» **Task description**
Whenever the word "Torino" shows up in a line of the data, copy that line.

[Stored items]
= Beginning of Section =

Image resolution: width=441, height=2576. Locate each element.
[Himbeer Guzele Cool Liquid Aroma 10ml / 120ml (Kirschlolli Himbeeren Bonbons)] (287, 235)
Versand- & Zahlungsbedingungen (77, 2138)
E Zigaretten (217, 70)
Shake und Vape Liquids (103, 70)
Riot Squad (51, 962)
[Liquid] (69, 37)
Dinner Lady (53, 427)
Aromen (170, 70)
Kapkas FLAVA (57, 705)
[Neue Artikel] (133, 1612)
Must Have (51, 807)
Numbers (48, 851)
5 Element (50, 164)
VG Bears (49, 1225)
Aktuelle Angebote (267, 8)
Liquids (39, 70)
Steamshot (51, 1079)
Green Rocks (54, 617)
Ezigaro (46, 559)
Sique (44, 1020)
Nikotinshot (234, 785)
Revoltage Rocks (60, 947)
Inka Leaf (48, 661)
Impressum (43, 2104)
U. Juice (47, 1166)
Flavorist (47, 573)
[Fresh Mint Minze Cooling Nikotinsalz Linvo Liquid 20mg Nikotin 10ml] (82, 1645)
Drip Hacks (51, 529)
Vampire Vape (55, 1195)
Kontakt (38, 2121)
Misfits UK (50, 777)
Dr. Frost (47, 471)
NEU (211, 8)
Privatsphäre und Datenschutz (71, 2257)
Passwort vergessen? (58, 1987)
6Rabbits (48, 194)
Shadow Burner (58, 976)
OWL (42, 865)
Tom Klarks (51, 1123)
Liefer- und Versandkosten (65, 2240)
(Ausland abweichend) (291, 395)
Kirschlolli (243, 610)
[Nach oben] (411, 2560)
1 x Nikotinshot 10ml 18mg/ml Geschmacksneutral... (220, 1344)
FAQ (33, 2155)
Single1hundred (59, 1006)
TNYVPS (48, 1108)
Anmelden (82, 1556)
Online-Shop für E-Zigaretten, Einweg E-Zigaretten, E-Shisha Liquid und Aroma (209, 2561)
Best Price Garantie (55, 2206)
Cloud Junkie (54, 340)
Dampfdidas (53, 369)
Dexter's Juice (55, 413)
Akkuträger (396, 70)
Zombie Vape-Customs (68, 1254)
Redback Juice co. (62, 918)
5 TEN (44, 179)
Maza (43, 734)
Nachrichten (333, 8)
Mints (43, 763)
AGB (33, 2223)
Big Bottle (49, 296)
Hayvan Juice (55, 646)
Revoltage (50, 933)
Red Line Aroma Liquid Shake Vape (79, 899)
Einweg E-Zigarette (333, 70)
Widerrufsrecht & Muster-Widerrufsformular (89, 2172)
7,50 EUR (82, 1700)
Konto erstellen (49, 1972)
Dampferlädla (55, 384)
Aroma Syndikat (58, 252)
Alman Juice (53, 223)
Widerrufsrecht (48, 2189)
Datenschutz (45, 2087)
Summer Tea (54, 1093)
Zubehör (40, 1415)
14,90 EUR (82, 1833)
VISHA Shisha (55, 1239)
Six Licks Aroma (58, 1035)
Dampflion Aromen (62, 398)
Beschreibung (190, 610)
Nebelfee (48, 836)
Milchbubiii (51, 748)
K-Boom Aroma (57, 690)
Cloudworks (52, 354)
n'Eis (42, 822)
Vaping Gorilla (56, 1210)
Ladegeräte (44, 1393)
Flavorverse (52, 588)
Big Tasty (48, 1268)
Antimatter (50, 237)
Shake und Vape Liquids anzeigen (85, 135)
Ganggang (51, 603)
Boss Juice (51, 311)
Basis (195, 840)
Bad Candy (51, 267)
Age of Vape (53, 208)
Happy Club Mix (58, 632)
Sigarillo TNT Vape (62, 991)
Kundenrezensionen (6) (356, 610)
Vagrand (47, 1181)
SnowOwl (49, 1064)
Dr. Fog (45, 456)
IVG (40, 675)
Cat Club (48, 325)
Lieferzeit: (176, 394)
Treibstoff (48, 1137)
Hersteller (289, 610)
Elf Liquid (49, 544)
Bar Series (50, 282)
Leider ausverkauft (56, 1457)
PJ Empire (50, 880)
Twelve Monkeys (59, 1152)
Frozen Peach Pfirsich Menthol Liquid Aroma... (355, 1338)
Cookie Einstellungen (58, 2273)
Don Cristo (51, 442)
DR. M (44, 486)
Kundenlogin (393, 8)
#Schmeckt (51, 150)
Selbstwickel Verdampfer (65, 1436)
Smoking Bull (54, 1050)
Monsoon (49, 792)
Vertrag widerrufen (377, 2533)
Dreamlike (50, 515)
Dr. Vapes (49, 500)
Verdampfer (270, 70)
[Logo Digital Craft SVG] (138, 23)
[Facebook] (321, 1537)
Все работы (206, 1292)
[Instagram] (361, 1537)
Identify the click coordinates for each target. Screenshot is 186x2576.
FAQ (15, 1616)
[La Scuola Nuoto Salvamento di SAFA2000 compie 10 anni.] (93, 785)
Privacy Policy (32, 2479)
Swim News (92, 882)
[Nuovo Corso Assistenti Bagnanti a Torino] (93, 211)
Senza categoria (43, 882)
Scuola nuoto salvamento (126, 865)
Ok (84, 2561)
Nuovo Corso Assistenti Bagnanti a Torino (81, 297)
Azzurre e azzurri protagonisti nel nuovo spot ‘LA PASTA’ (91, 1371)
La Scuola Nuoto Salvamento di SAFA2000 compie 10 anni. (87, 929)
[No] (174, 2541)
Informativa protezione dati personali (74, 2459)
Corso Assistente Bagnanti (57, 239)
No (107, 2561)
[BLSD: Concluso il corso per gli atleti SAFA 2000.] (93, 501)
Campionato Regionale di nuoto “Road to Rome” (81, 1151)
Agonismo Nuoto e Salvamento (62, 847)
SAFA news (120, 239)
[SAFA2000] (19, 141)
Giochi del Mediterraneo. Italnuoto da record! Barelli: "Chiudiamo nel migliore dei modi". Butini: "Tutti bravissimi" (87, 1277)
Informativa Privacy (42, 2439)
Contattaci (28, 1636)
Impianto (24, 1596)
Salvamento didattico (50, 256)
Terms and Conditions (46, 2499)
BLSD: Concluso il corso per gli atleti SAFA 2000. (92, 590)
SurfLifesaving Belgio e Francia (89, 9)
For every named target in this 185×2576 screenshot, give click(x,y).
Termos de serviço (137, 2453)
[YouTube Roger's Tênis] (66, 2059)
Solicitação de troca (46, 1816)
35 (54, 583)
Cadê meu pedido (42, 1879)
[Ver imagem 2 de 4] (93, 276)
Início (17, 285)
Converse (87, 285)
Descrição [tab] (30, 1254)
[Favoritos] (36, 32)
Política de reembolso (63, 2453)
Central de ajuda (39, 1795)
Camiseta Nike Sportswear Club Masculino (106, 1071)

= End of Section =

» **Reply**
[Nuovo Corso Assistenti Bagnanti a Torino] (93, 211)
Nuovo Corso Assistenti Bagnanti a Torino (81, 297)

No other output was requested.